Houston is humid, especially in the morning. As the heat rises through the day, the humidity drops. OK, it doesn't drop to Tuscon levels, but it drops double digits. Nonetheless, morning is still the best time to run as this morning proved.
The run/walk (staying in the aerobic zone) this morning was seven minutes faster than the first one. The first run was late in the morning when it was 90F (32C). This morning it was 68F (20C). During the first run, I could not get back to 70% HRmax and eventually could get my HR lower than 76% HRmax. This is due to thermodynamics. As the body tries to cool, the heart beats fast enough to get blood to the surface for cooling and regulate the core temperature. Normally, perspiration appears on the skin and evaporates producing a cooling effect. In high humidity, the perspiration does not evaporate and therefore, little cooling takes place. Reduced cooling on the skin causes the heart to beat faster to pump more blood to the surface for some cooling. This is why runners prefer 50F (10C) for running because the HR will bother little with its core temperature responsibilities.

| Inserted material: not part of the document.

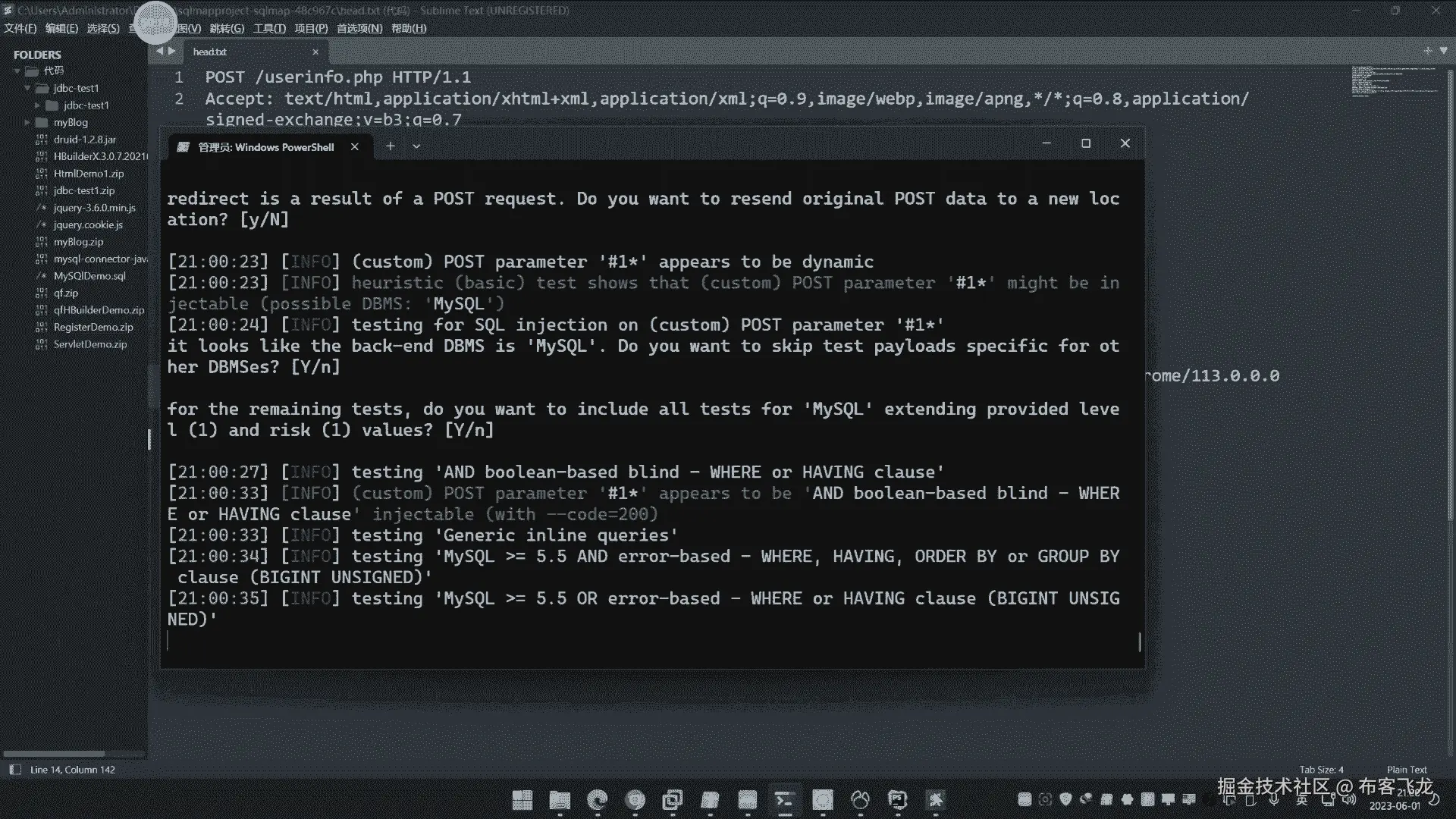Image resolution: width=1456 pixels, height=819 pixels.
Task: Click the minimap code preview
Action: pyautogui.click(x=1394, y=81)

I was able to run/walk throughout the three miles (the first day I walked the third mile, maintaining a HR of 76% max). The first four cycles I was able to get my recovery HR to 70%, and then it began to rise, eventually to 73% HRmax. The cooler temperature helped me be seven minutes faster; I am certain I have not changed physiologically enough to warrant a 12% improvement in two days. :-)
This is a process. A long one to manage, but the outcome is always positive. Runners who stay at it for years go from being beginners and grow into accomplished runners. I will, too.
Thanks for coming along; keep moving.